He MARCHED. With signs. And song. And one plain message. There was no mystery as to what he wanted. The people marching beside and behind him were on the same page, too.

His protests had a beginning, middle and end. And he did lots of 'em.

When he didn't have a permit, he was arrested. After a while, when he didn't have a permit, the AG (RFK, e.g., during the Birmingham campaign) ORDERED that he be given one.

He got national attention, and was able to sustain it, because he was disciplined and understood what was "good" PR and what wasn't.

He wasn't hanging around in a public park, waiting to be evicted and fighting the police because he wanted to camp in a tent. He was marching, speaking, going on TV, marching some more, speaking, preaching, going on radio...you get the idea. His message was focused.

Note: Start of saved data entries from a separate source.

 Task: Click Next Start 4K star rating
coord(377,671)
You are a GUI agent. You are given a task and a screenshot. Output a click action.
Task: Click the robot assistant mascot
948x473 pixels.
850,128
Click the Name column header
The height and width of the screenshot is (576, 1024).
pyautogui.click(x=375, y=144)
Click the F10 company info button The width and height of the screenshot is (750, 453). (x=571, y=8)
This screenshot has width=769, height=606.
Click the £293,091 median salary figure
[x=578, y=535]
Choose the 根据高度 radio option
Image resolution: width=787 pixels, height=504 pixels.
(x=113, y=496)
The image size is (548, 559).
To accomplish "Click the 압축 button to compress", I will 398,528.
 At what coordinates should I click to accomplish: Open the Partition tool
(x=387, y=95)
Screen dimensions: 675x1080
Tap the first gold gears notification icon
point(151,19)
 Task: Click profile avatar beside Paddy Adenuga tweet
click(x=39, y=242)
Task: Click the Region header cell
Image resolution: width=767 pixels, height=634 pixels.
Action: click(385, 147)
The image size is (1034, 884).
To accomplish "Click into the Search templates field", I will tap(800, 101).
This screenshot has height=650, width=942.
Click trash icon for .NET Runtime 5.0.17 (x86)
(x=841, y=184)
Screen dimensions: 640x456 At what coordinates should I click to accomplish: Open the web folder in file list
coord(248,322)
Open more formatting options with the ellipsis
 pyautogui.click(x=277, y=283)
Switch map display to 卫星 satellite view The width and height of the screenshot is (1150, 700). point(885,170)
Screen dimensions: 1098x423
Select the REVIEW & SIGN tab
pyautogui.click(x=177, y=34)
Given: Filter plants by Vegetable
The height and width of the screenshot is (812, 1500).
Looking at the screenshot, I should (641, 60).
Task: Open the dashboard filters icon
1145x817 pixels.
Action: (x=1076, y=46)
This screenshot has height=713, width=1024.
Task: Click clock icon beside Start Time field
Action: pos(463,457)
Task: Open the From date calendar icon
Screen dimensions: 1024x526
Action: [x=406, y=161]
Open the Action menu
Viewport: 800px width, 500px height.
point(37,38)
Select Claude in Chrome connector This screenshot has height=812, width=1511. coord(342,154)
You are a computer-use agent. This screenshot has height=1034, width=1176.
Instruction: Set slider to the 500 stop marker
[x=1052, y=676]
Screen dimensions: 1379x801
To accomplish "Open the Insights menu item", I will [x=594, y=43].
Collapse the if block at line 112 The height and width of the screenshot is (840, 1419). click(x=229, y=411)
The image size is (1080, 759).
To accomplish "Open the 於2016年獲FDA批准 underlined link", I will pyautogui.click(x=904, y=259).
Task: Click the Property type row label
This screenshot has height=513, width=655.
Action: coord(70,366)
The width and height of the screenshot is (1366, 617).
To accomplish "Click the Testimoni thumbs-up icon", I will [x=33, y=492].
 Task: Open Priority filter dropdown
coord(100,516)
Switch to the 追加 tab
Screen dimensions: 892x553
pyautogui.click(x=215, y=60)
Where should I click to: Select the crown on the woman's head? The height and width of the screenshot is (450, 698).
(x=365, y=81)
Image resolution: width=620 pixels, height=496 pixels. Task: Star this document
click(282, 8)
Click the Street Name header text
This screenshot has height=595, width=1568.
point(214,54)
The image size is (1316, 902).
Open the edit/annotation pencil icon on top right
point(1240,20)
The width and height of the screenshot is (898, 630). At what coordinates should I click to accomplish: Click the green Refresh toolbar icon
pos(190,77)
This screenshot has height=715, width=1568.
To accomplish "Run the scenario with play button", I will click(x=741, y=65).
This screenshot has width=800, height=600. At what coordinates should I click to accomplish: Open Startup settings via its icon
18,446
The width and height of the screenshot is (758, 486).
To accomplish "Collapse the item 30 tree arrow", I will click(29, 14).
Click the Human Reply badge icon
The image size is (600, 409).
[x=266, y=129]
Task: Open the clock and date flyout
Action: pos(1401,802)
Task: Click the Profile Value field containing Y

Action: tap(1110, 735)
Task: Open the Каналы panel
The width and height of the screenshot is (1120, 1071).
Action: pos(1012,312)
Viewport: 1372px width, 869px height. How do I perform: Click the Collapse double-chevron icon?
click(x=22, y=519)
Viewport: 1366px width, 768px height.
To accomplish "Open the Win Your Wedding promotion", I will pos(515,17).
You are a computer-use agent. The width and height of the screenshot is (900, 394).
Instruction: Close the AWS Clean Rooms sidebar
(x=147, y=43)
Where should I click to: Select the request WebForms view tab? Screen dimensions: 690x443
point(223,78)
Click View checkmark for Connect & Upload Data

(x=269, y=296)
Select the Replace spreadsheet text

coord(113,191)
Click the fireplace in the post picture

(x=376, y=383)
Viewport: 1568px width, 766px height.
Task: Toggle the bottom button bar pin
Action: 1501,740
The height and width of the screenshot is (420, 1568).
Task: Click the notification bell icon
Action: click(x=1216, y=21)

OWS needs to get focused, too--IMO. Most everyday people I speak with are like me--they like the OWS concept, but believe, like I do, that it's losing the bubble. I know the "insiders" might not care what the "uncool schmucks" think, but whatever.

Taunting police is just not good PR. It is pointless. Instead of doing that "Sexy/Cute/Riot Suit" crap to a bunch of overweight, ill-trained, clumsy campus cops (what does that have to do with economic parity?) the energy would better be spent, IMO, marching during the DAYTIME with signs that say "Pass the STOCK Act NOW" or "Money Out of Politics" or "INVEST IN JOBS IN USA"--stuff like that. Or do a sit-in at a legislator's home office, or even picket it--something that will bring the media out. These roaming bands of people defending their tents just aren't cutting it.

I don't demand that anyone agree with me, but that's my sense of what's going on--or not going on.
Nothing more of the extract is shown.